Count the lines of the records below that contain the string "logo". Reply with the number only.

Element and text location data
──────────────────────────────

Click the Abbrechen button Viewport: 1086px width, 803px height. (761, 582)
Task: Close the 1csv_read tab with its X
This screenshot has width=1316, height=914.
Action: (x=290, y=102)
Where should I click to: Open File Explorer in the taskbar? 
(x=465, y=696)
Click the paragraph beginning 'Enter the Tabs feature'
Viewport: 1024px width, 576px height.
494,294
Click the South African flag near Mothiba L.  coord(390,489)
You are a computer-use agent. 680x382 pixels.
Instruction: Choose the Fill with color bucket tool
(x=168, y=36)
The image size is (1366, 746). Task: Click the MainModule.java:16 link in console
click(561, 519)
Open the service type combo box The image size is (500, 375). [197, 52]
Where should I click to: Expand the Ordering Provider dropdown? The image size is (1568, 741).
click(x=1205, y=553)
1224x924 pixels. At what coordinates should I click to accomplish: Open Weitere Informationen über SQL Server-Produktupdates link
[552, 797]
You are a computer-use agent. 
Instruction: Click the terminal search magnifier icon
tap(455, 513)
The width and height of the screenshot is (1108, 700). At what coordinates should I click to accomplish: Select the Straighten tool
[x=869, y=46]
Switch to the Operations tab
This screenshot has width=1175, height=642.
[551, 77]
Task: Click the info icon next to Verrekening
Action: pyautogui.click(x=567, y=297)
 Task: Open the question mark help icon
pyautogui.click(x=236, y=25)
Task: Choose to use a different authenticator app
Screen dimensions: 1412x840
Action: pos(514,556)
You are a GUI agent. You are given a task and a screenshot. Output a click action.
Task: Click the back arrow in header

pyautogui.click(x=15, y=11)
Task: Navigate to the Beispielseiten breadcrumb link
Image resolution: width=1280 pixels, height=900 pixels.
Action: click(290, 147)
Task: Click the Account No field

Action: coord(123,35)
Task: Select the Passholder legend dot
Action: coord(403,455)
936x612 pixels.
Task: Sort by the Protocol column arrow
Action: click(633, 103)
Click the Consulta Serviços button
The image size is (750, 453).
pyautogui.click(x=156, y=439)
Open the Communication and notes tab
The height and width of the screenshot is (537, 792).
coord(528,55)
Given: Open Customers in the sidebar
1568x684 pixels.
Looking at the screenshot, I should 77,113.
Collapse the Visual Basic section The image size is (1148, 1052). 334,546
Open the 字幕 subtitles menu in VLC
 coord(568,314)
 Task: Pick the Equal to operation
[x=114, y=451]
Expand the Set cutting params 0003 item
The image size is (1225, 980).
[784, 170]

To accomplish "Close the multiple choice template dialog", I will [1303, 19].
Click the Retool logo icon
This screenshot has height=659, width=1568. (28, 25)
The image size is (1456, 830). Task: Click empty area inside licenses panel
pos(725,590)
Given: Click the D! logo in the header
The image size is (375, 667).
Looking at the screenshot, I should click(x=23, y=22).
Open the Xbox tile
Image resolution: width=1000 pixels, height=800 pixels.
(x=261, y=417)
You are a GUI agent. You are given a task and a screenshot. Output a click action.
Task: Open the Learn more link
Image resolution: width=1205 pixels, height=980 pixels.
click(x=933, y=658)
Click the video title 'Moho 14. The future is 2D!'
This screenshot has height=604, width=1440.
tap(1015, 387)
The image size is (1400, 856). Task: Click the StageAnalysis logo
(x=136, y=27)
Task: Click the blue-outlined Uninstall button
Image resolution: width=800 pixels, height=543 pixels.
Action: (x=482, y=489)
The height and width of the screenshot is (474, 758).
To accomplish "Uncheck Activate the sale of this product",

──────────────────────────────

▶ [Exercise answer] 3